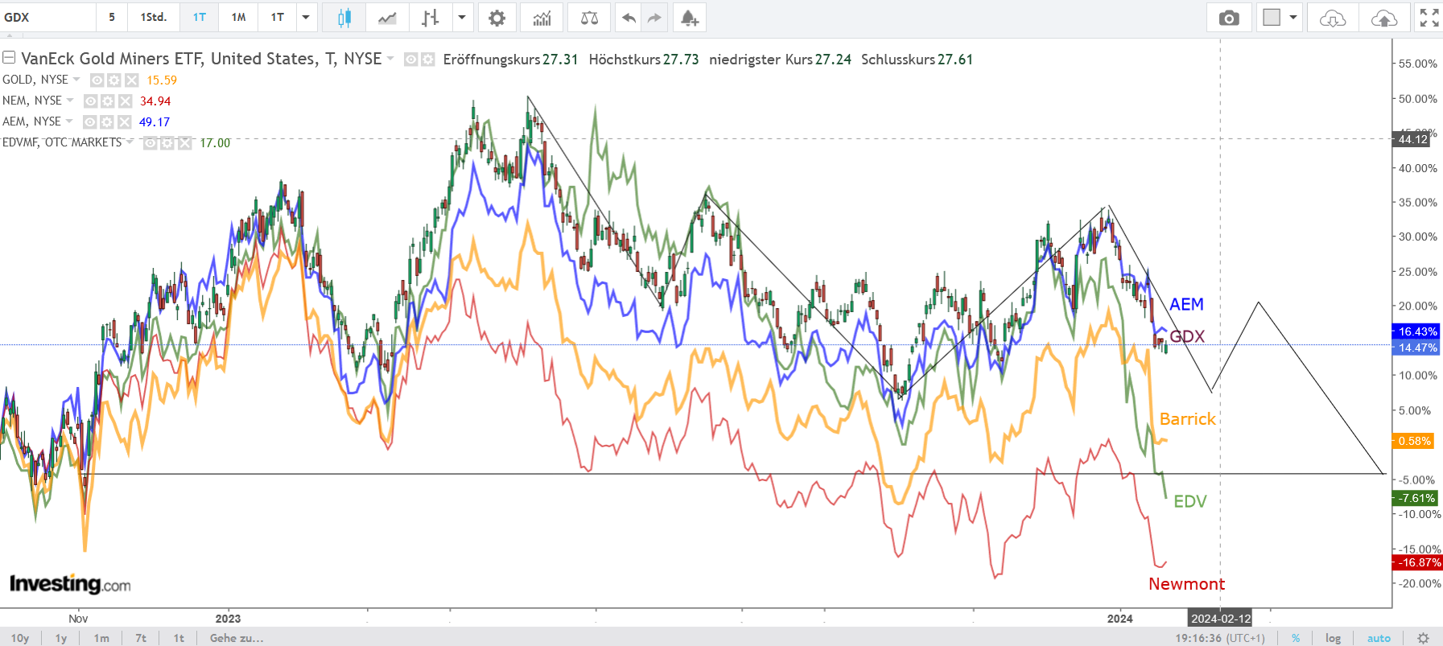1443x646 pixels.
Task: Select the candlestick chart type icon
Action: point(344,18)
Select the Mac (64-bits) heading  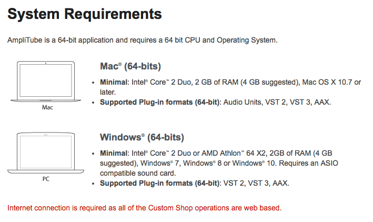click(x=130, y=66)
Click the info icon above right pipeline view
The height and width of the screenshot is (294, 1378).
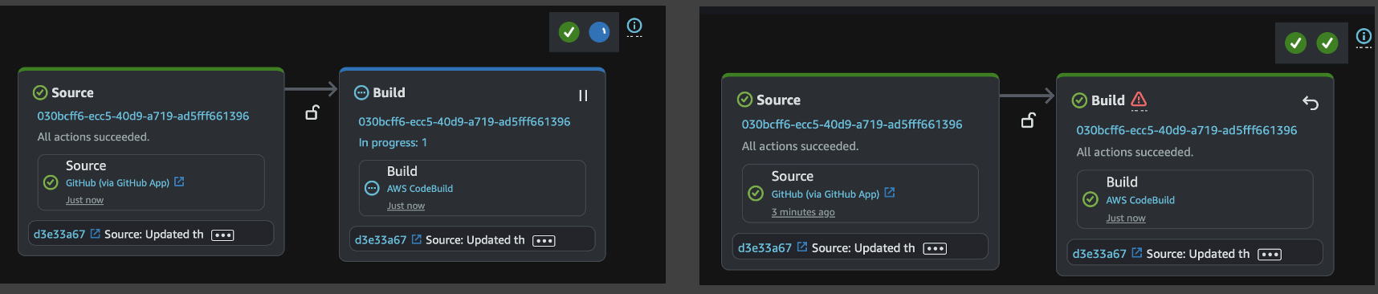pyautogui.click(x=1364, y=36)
== == ==
Rewrite the part of the entries that opens with the line containing "Click the info icon above right pipeline view" and closes with the last line of the entries, both included. Keep the requests unchanged, multiply every coordinate in the answers by 2.15 and round it to a whole number (halves go up), leave out the pictures, and give only those lines.

**EXERCISE ANSWER**
Click the info icon above right pipeline view
The height and width of the screenshot is (294, 1378).
pyautogui.click(x=2933, y=77)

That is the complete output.